Cyber Incident Victim: Fast Health
Date:
Jan 2016
Location:
United States of America
Summary
A healthcare provider experienced a security breach when a third party altered server code, compromising credit card information for approximately 714 patients who paid bills online through its platform. The incident exclusively affected customers of two affiliated healthcare entities using the vendor’s payment system, with no medical data accessed. The organization notified impacted individuals directly and confirmed that the breach was limited to financial data from online transactions.

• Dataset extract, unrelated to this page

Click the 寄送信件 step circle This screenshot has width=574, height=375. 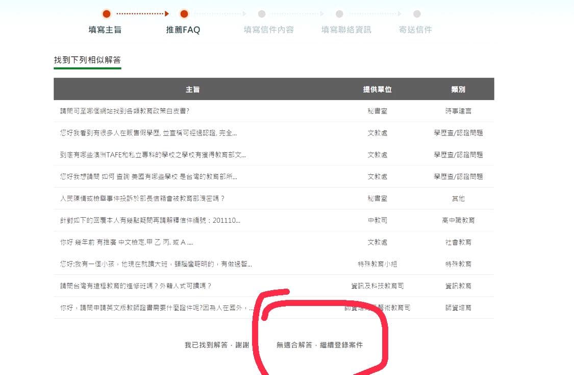(x=417, y=14)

| CIA Posture | Motives | Tactics, Techniques & Procedures |
|---|---|---|
| Available to members | 1 motive | 2 techniques |
| Threat Actors | Type | Location |
|---|---|---|
| 0 actors | Available to members | Available to members |
Description
Fast Health, a healthcare vendor based in Tehachapi, experienced a security breach impacting patients who used its online bill payment system between January 14, 2016, and December 20, 2016. A third party altered code on the company’s server, enabling the theft of credit card information belonging to approximately 700 customers. The compromised data was limited to financial details used for online payments, with no evidence suggesting unauthorized access to medical records or other protected health information. Fast Health identified 714 affected patients associated with two healthcare providers: Tehachapi Valley Healthcare District and Adventist Health. The breach persisted for nearly eleven months before being discovered, though the exact date of detection remains unspecified in public reporting.

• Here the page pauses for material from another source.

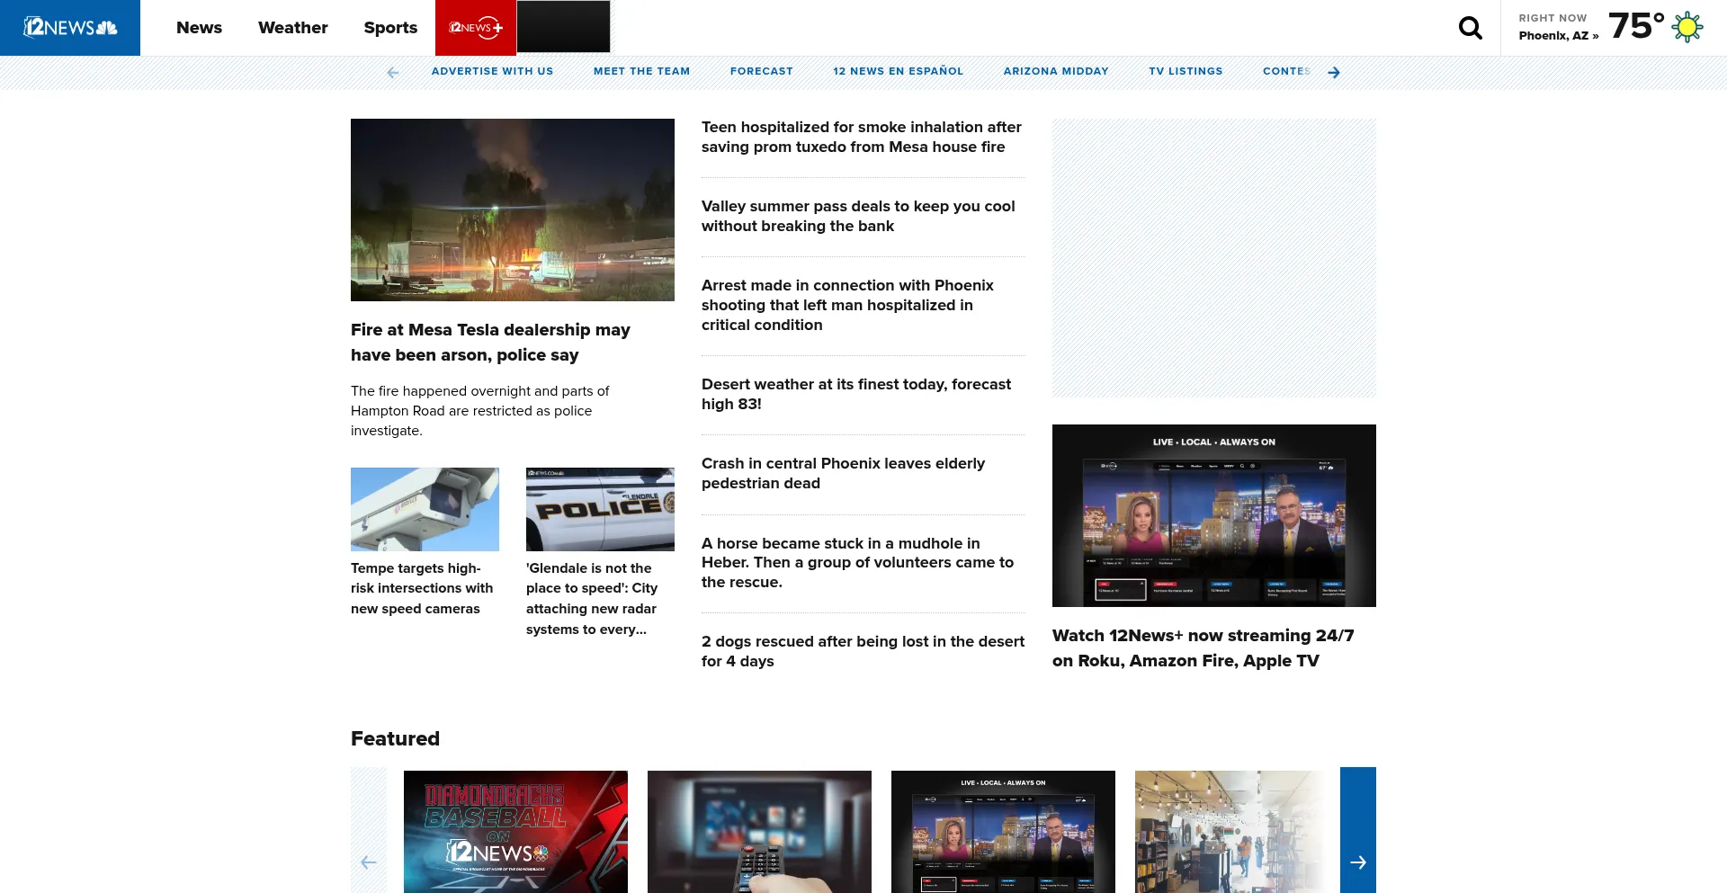Open the search magnifier icon
This screenshot has width=1727, height=893.
[1470, 28]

Adventist Health received notification of the incident from Fast Health on May 9, 2017, indicating the vendor became aware of the breach by that date. Fast Health committed to notifying all impacted individuals via mailed letters, though the timeline for this communication was not disclosed. The breach exclusively affected patients who utilized Fast Health’s online payment portal during the specified timeframe, leaving in-person transactions and other systems unaffected. No additional technical details regarding the code alteration, intrusion methods, or server vulnerabilities were publicly released. The incident exposed financial risks for affected patients but did not compromise clinical care data or treatment histories.